Survey respondents who were opposed to admitting non-binary individuals designated male at birth say that they do not grow up with the same cultural biases that women do because the rest of the world tends to see them as men.
Megan Locatis ’16 was disappointed that Wellesley chose to exclude trans men and non-binary individuals designated male at birth, saying that Wellesley’s mission should be to empower all those who have been marginalized because of their gender identity.
“I feel that this kind of rigid, gender-based criteria is no longer viable in our day and age,” Locatis said. “I feel that as a women’s college, which by its very nature focuses on supporting and helping a marginalized group, we should take the initiative and make space for other marginalized groups, especially those that face discrimination due to ingrained, antiquated notions of gender roles.”

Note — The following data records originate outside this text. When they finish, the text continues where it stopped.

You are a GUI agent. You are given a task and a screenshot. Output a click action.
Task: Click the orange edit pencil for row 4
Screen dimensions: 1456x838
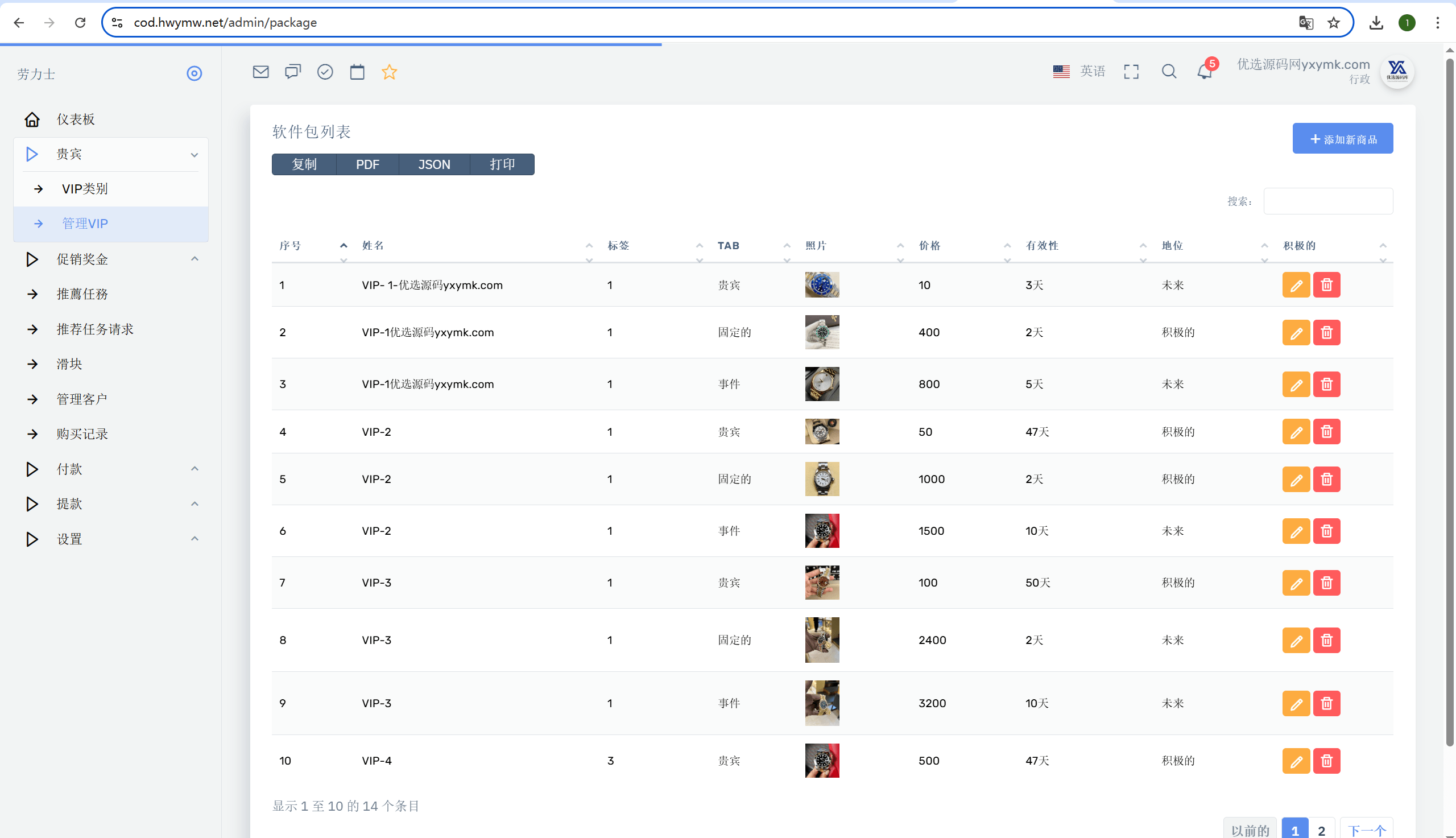1296,432
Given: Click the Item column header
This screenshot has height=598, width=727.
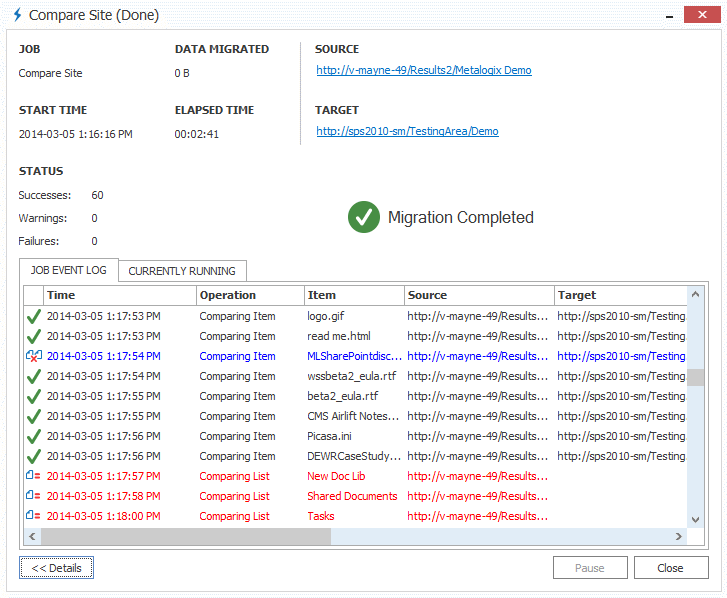Looking at the screenshot, I should (355, 295).
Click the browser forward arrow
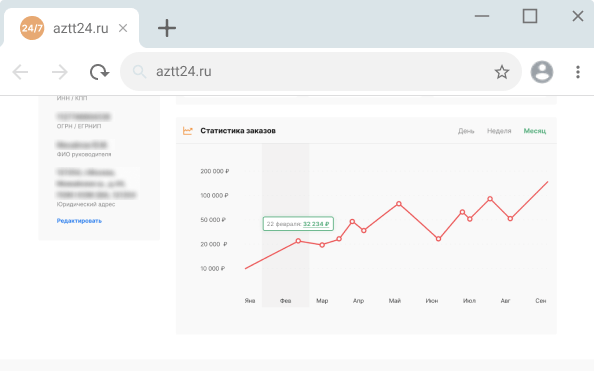Viewport: 594px width, 371px height. 59,72
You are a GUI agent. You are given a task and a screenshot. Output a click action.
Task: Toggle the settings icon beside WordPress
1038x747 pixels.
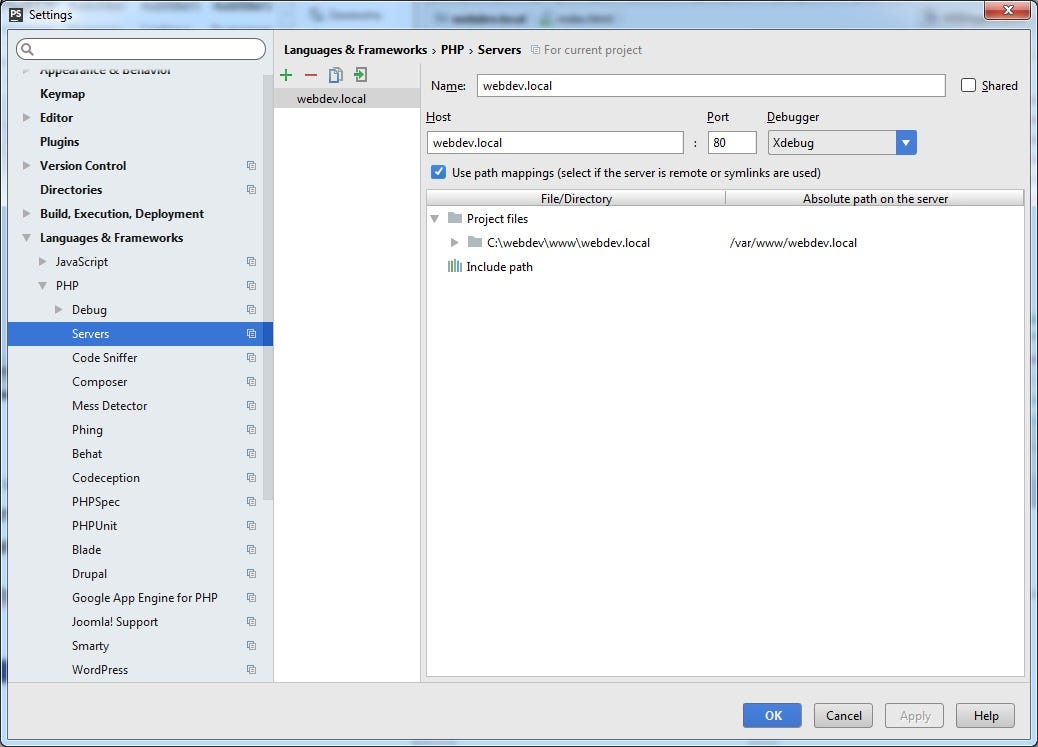tap(251, 669)
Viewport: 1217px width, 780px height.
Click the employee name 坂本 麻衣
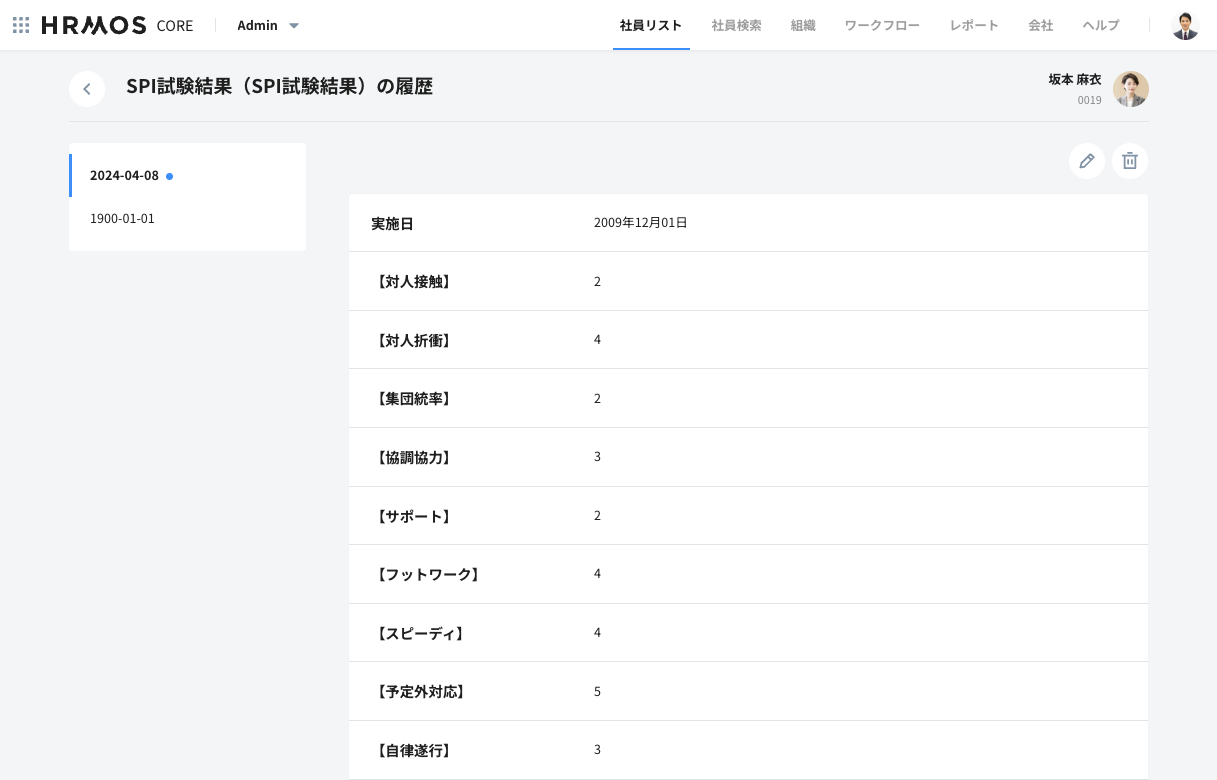point(1074,79)
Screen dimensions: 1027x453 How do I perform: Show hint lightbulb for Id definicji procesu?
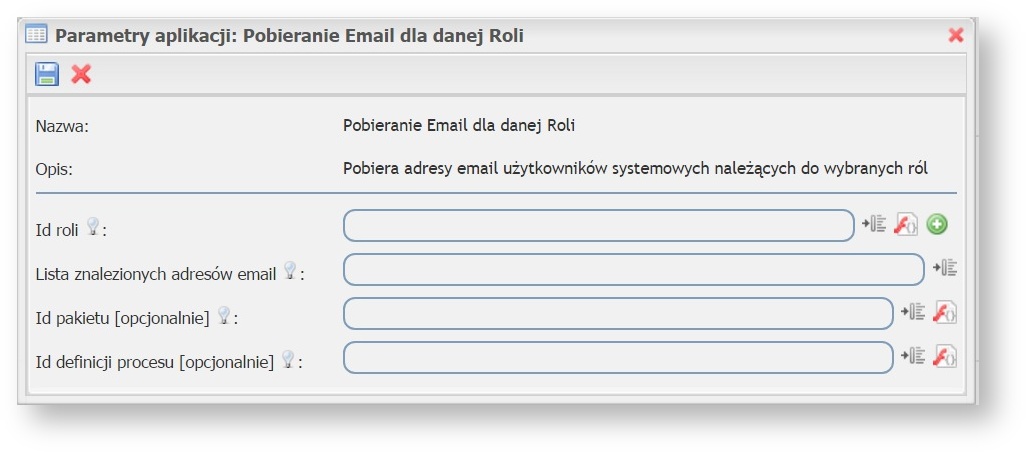point(288,358)
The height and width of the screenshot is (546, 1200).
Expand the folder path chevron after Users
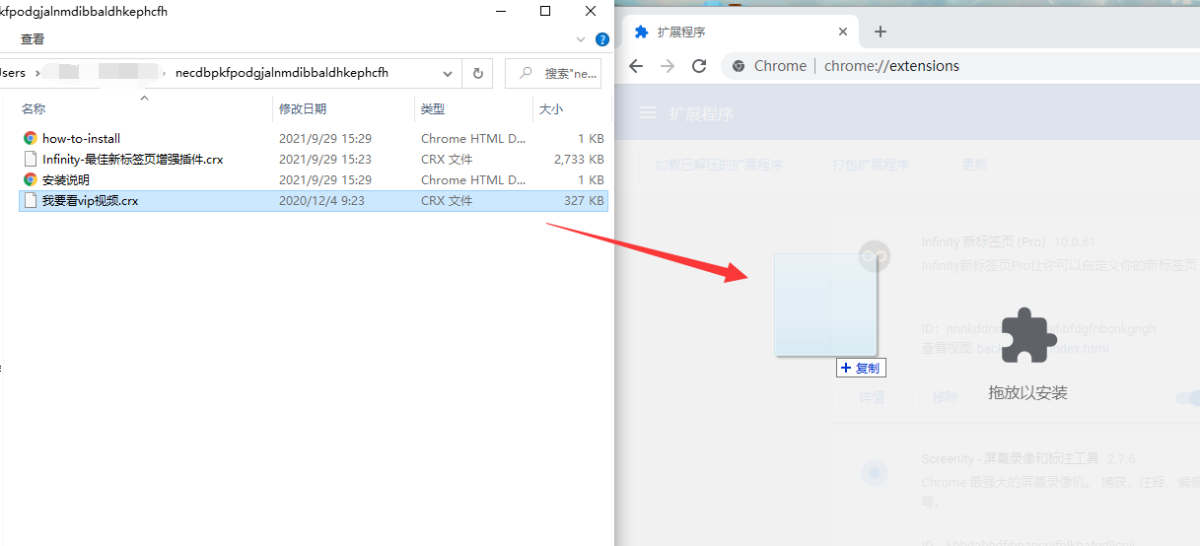[x=38, y=73]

The most inclusive admission policy at a women’s college to date is that of Mount Holyoke College, which admits anyone except those who were designated male at birth and identify as male, also known as cisgender men. The Wellesley policy is closer to that of Mills College, which admits self-identified women and people assigned female at birth who do not fit into the gender binary. Although the PACGW took into account policies at other schools, representatives said the top priority was always how the policy would affect the Wellesley community.
“If you really dig into their website and look at their identity, Mount Holyoke’s foundation is based upon social justice. Wellesley’s foundation is based upon an identity of sisterhood,” Bercu said. “These are very different places…Just like people construct their own identities, these institutions have to [do so] as well.”
On the opposite end of the spectrum is Hollins University, which requires trans women applicants to have undergone sex reassignment surgery, also known as gender confirmation surgery, and to have changed their legal documents to reflect their identity as women in order to be accepted into the undergraduate program. Hollins also does not award a degree to trans men who undergo gender confirmation surgery, begin hormone replacement therapy or legally change their names while enrolled, even if they have completed their requirements and are in good academic standing to graduate.
Now that Wellesley has clarified its policy, it will turn its attention to how best to implement it. This will require the cooperation of many different on-campus offices, including Admissions and Residential Life. Moving forward, the Admission Office must still ensure that the admission process is fair and does not place an unnecessary burden on trans women who apply. The College also plans to make sure resources are in place for trans women by the time the Class of 2020 arrives on campus. Wellesley 20/20 will shift its focus to ensuring that the campus is welcoming to trans women.
All Wellesley students, including those who disagree with the policy, are encouraged to voice their concerns, according to one member of the PACGW. The administration and faculty, in consultation with the PACCGW, will develop procedures and guidelines to implement the policy in time for the next admission cycle.
The trustees’ decision is just the beginning of what will be a long and carefully-considered process of preparing the College to welcome the Class of 2020. All the while, those involved say that Wellesley will not stray from its core mission.
“Throughout its history, Wellesley has remained true to itself and true to the vision of its founders,” Bottomly said. “It has not done do by remaining static and unchanging.”